Gianluigi: “Certo, Gramaglia ha avuto un po’ il cuore diviso a metà tra le due città ma vuoi mettere parlare della Samp e non citare il mitico Battara? Mi risulta che a Napoli ha fatto miracoli, collezionando pagelle altissime e i blucerchiati hanno sempre strappato punti d’oro, addirittura una vittoria rotonda per 3 a 0 nel 1968. Battara era un drago e tutti ricordano ancora come sei anni fa, nel 1971, proprio al San Paolo continuò a giocare col pollice ingessato dopo un infortunio subito al minuto 17 mantenendo la sua rete inviolata. Era un portiere di grosso affidamento ma credo si esaltasse con le grandi e, sfortunatamente per i tuoi tifosi, quando vedeva l’azzurro del Napoli si trasformava letteralmente. Chissà, forse per lui era una sorta di corrida dove lui era il toro e al posto della banderuola rossa c’erano maglie azzurre”.

Giuseppe: “Lo sai che anche Rocco Fotia era un genovese puro? Pensa che ha smesso due anni fa, a soli ventotto anni, troppo presto. Secondo me poteva provare ad avere altre chances, magari scendere di categoria. Non era male, era un’ala piccola e sgusciante, un brevilineo rapido e di buon piede. Vinicio lo volle al Napoli perché lo aveva già allenato ai tempi dell’Internapoli dei miracoli a fine anni ’60. Purtroppo fu preso come rincalzo e rimase…riserva. Fece solo una presenza, sostituendo Canè in una gara col Cagliari ma evidentemente non convinse mai Luis Vinicio che, a dispetto della zona e del calcio totale, faceva ruotare solo 14 o 15 giocatori a campionato. Il povero Rocco, nome da meridionale, non trovò i suoi…fratelli e neanche la fortuna calcistica che forse meritava. Dopo l’esperienza napoletana tornò proprio alla Samp dove smise poco dopo”.

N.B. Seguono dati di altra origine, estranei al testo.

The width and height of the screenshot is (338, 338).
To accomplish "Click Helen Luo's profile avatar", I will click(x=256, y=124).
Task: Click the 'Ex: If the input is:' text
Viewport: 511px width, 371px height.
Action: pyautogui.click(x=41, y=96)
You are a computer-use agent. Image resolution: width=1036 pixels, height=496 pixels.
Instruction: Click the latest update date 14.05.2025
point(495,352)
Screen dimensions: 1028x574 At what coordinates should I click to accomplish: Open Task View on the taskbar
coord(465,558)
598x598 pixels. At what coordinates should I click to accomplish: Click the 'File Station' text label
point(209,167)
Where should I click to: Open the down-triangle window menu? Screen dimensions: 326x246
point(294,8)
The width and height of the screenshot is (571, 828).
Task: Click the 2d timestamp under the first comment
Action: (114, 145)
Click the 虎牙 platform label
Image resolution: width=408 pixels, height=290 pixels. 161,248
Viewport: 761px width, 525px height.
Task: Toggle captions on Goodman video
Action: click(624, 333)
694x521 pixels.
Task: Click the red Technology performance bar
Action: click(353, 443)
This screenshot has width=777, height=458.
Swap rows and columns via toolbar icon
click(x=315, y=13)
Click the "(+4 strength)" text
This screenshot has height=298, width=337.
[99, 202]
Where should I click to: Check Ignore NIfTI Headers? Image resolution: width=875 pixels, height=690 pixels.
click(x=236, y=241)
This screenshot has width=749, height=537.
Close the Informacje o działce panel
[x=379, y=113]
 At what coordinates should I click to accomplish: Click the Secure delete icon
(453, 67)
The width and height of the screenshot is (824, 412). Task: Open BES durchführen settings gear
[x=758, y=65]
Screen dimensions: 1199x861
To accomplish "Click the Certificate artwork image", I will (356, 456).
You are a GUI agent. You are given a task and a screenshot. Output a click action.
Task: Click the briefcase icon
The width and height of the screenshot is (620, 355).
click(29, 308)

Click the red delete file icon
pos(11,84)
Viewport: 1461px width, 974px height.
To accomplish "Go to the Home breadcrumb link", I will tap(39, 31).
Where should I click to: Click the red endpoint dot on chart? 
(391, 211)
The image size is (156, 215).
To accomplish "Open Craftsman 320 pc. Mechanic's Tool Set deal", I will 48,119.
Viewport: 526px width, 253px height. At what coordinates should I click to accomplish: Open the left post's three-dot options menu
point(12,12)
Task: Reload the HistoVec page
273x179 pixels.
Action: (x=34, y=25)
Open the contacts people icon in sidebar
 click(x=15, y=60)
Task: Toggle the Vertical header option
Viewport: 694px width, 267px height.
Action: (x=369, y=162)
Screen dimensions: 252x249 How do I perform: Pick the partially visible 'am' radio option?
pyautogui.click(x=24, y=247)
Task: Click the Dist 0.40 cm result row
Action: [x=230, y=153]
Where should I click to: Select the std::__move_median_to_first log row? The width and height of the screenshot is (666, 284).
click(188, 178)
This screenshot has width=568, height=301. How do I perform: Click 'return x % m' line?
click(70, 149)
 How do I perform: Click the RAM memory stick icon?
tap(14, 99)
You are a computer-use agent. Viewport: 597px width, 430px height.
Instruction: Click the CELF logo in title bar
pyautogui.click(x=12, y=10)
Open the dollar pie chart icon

Voci in sala, si sente il brusio dei giocatori che provano a concentrarsi per la partita del giorno dopo. Da Soccavo ad Agnano è ancora Napoli-Sampdoria. Omettiamo il resto della telefonata perché i due fratelli Savoldi, chiamati sulle figurine Panini “primo” e “secondo” come si faceva quando non c’erano i nomi sulle maglie, continuarono la chiacchierata parlando delle prossime vacanze insieme, della loro Gorlago, delle loro famiglie, di Gianluca che ha appena due anni e cresce bene con l’aria di Napoli. Chissà che da grande non faccia il centravanti, magari con una maglia azzurra addosso.
Davide Morgera (foto Archivio Morgera – dall’alto, i fratelli Savoldi al San Paolo, Il Mattino il giorno successivo alla partita, Bandoni, Gramaglia che è il primo in piedi da destra)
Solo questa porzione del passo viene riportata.